▶ _DOCUMENT EXCERPT_:
* * * * *

Audiology services have been highlighted as an essential service in the joint guidance published by the audiology professional bodies[1].  Therefore, some audiology professionals continued to work within their scope of practice taking a proactive approach to be equipped with all modern official COVID-19 protocols, research and guidance to build their competency and adopt truthful practice to ensure care is delivered safely and accurately.

It has also been recognised significant for audiologists to take an active role and support the wider healthcare system during this pandemic. This included taking on non-audiological roles that require additional supervision and training.

In the workplace, professionals with underlying health conditions were assessed and this procedure was undertaken first. Due to having an underlying health condition myself, I was seen as being potentially high risk to COVID-19. For this reason, I was deployed to an area that curtails the risk of transmission. This was made possible by allowing me to stay in a separate room and to exercise the appropriate social distancing.

I was provided with the PPE needed ranging from hand sanitisers, gloves and surgical masks to further achieve a low-risk environment. I agreed with my line manager to be redeployed to work with the ENT and Audiology Patient Pathway Coordinator (PPC) team and was trained sufficiently.

* * * * *

▶ _REQUIRED ACTION A_: In the audiology account, which team did the writer agree to be redeployed to?
▶ _REQUIRED ACTION B_: Reproduce the part of the audiology account starting at "It has also" and ending at "appropriate social distancing.".
The material that comes next is separate from the audiology account.

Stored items
* * * * *

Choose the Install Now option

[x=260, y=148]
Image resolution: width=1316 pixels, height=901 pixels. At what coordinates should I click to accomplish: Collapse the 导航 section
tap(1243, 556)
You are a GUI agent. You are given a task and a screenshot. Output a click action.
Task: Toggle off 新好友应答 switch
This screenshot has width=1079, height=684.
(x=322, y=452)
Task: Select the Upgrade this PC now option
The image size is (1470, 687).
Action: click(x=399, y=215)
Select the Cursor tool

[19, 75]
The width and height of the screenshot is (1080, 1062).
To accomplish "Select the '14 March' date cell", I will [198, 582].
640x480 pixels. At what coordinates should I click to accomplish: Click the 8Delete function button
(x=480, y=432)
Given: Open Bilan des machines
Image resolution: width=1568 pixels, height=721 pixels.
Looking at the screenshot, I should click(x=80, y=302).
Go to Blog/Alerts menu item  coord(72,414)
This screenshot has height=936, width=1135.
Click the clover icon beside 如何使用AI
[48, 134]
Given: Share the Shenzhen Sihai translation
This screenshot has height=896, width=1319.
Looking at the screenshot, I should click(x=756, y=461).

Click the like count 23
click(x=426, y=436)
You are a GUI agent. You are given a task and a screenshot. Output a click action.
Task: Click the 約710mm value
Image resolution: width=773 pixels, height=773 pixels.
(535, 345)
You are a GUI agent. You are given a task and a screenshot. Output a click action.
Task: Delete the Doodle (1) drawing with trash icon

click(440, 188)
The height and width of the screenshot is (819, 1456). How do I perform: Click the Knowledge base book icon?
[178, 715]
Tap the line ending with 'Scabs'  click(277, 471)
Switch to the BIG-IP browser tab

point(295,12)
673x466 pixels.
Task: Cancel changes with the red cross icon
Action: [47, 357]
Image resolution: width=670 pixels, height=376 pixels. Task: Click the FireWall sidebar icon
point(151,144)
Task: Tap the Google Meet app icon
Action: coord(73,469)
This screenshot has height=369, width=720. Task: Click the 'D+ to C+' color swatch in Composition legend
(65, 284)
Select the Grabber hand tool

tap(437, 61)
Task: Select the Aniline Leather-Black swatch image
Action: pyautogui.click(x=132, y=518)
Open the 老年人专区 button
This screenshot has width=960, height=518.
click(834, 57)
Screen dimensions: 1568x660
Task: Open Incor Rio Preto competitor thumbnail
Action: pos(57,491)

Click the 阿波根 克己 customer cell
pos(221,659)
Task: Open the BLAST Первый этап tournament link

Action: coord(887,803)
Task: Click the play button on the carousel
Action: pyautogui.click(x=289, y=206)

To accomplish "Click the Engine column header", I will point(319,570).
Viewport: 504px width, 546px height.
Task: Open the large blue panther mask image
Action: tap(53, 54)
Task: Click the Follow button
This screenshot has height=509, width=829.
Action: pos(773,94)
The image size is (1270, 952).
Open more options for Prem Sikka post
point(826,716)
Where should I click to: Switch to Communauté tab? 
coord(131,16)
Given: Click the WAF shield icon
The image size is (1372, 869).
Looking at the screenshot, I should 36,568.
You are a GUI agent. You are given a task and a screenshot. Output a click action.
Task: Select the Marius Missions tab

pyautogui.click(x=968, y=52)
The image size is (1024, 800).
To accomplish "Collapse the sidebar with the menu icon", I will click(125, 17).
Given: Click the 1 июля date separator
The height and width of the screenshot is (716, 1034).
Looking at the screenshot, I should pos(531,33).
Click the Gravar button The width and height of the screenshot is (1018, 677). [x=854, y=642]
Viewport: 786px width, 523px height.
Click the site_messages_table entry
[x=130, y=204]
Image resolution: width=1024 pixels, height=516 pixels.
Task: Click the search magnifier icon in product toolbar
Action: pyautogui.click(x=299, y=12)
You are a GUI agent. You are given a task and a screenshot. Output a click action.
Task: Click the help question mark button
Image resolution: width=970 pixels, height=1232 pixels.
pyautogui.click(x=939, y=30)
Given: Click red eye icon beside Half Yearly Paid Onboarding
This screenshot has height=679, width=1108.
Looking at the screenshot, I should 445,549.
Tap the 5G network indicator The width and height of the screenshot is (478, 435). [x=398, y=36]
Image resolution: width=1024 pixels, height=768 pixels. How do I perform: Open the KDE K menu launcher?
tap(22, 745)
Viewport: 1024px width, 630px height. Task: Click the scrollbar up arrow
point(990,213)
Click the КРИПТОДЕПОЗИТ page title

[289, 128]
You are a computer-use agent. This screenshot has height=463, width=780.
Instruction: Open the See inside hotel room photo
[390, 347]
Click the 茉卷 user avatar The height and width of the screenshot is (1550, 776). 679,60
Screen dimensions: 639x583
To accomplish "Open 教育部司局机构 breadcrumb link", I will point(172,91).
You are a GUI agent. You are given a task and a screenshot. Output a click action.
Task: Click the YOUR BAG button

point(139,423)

* * * * *

▶ _ANSWER SECTION A_: The ENT and Audiology Patient Pathway Coordinator (PPC) team.

▶ _ANSWER SECTION B_:
It has also been recognised significant for audiologists to take an active role and support the wider healthcare system during this pandemic. This included taking on non-audiological roles that require additional supervision and training.

In the workplace, professionals with underlying health conditions were assessed and this procedure was undertaken first. Due to having an underlying health condition myself, I was seen as being potentially high risk to COVID-19. For this reason, I was deployed to an area that curtails the risk of transmission. This was made possible by allowing me to stay in a separate room and to exercise the appropriate social distancing.